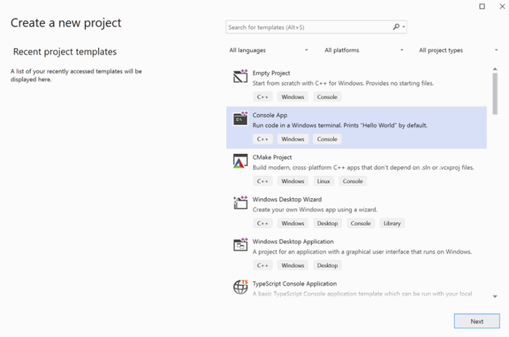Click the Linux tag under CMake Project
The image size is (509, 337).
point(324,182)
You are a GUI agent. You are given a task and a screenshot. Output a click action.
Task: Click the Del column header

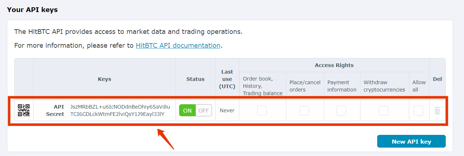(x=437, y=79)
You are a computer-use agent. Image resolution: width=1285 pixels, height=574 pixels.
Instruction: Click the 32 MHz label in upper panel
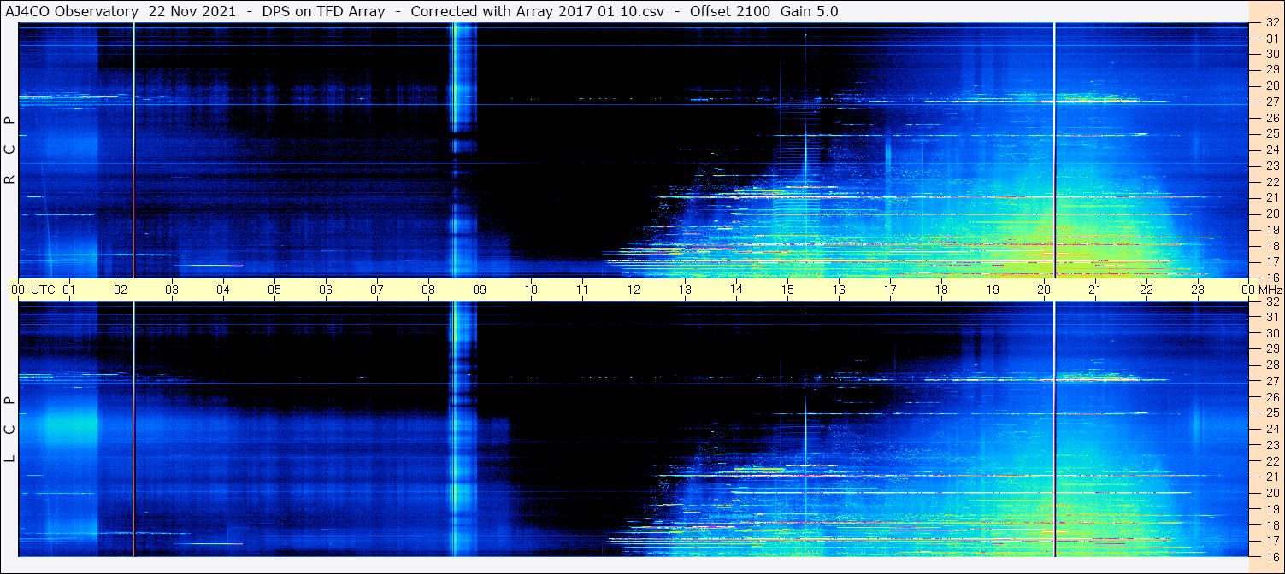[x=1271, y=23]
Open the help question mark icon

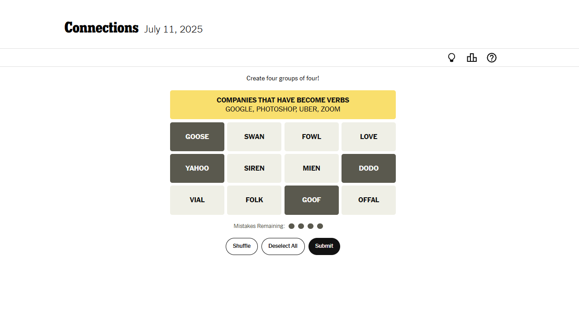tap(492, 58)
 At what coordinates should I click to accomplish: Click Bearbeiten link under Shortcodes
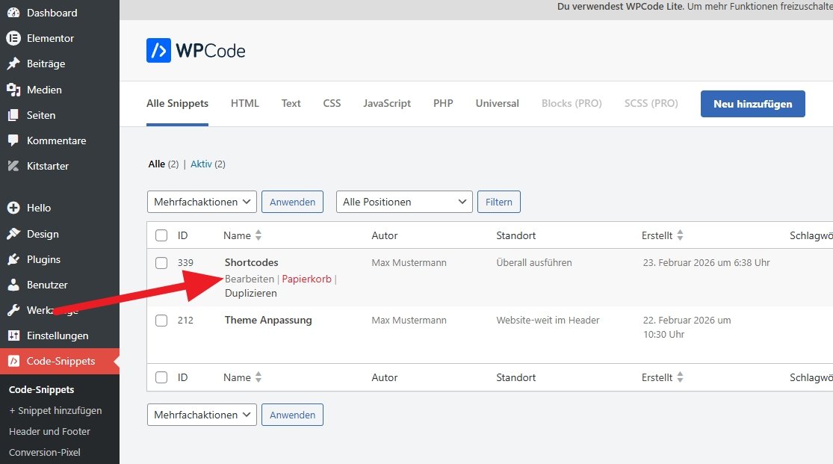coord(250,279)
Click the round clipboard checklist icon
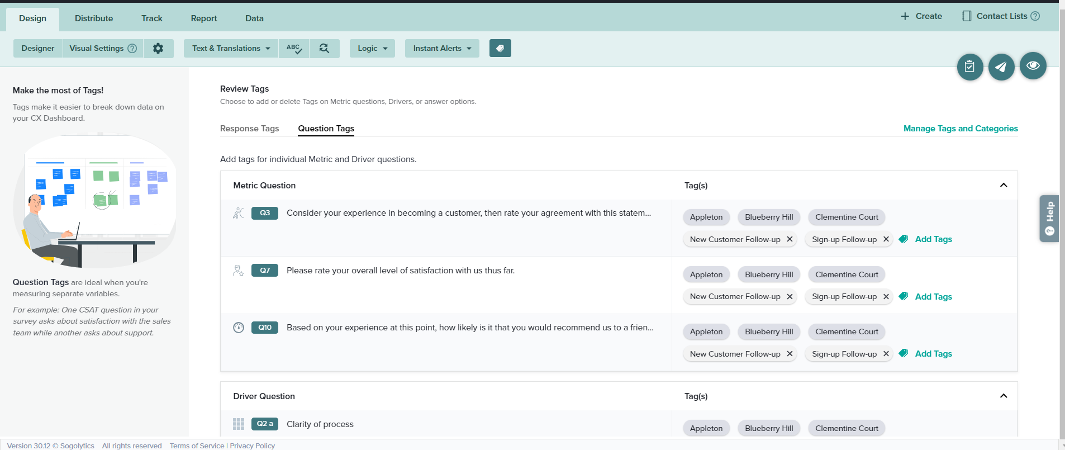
- - - -
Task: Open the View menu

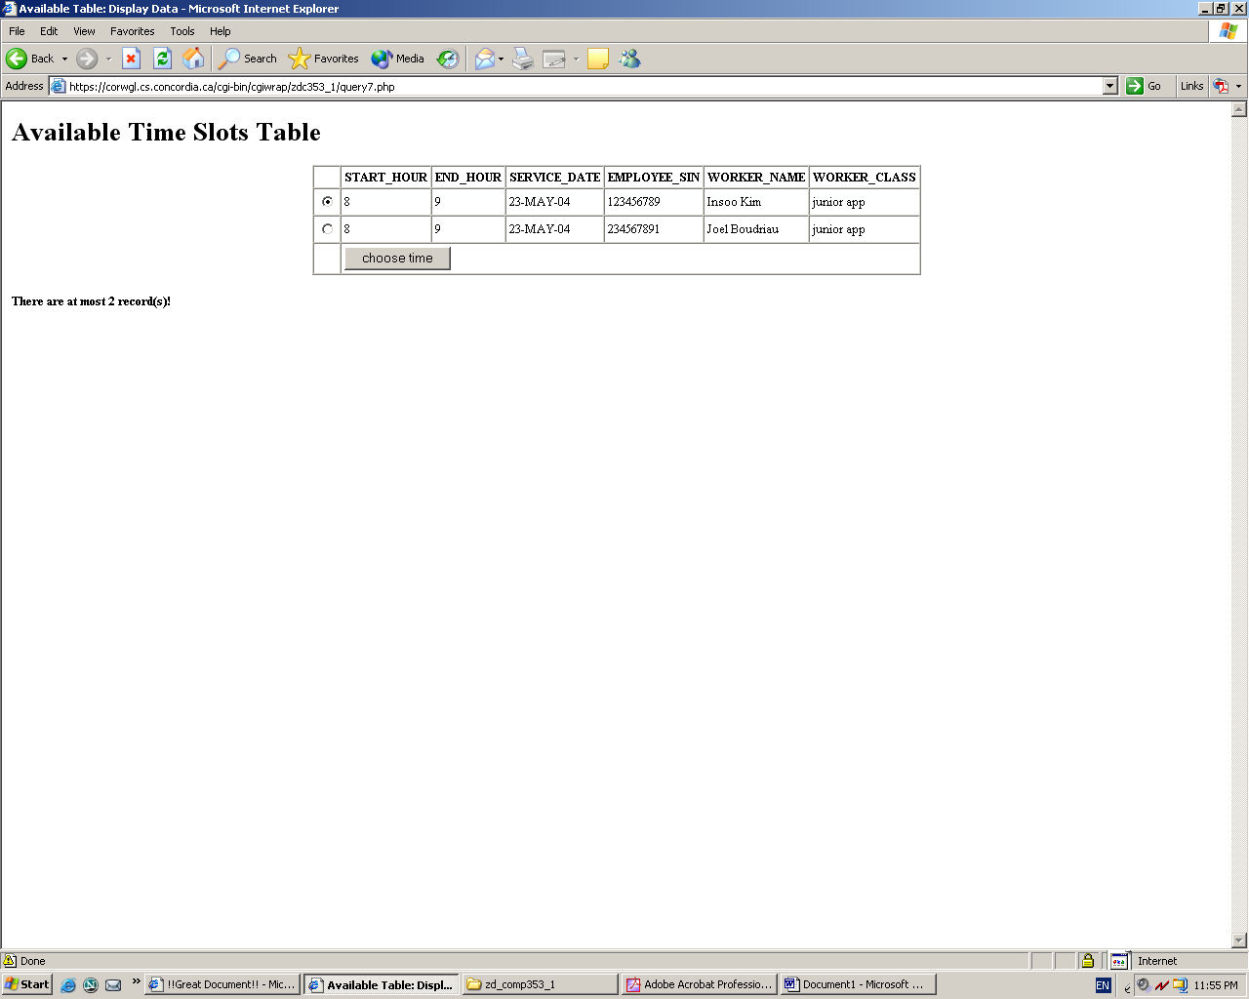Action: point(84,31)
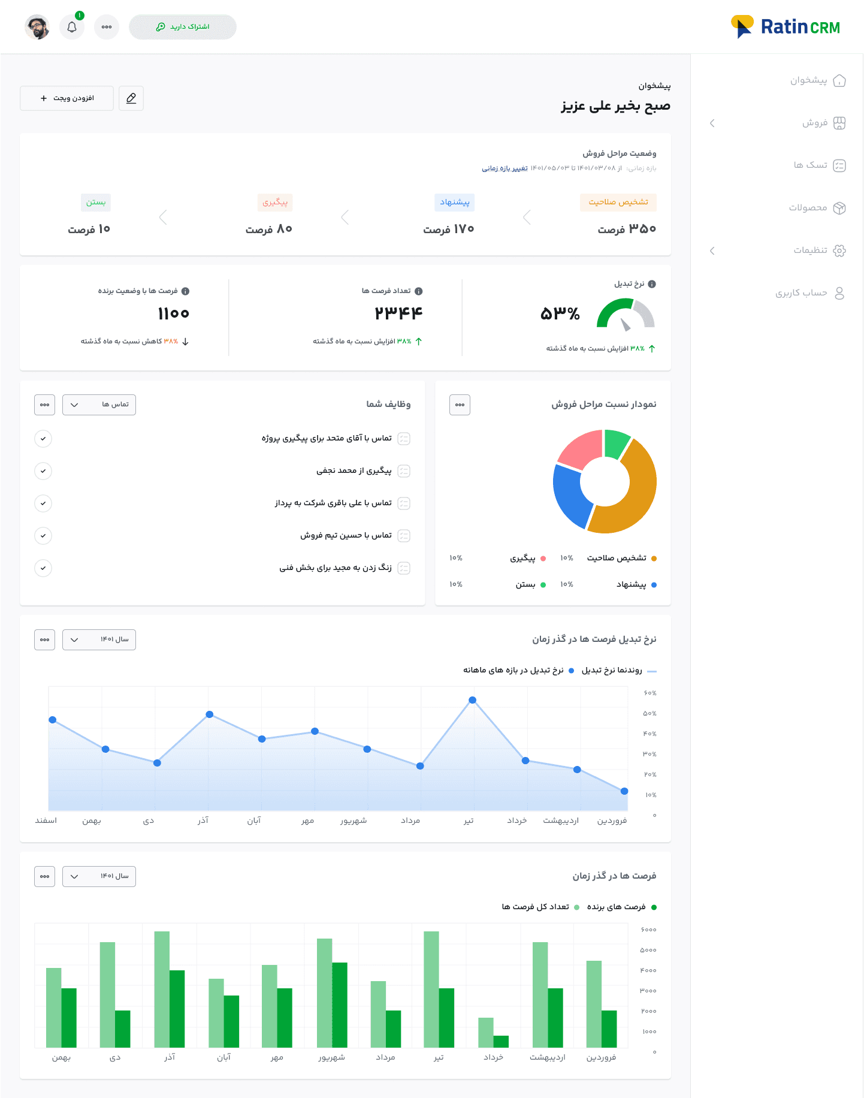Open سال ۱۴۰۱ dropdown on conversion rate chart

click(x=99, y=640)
- - - -
■ **Work instruction**
Give the lines above again exactly, from the one containing "At what coordinates" to the one containing "Click the round clipboard checklist icon", both included, but leave out the pictures.

■ **Answer box**
 At what coordinates should I click to accomplish: Click Bearbeiten link under Shortcodes
coord(250,279)
Click the round clipboard checklist icon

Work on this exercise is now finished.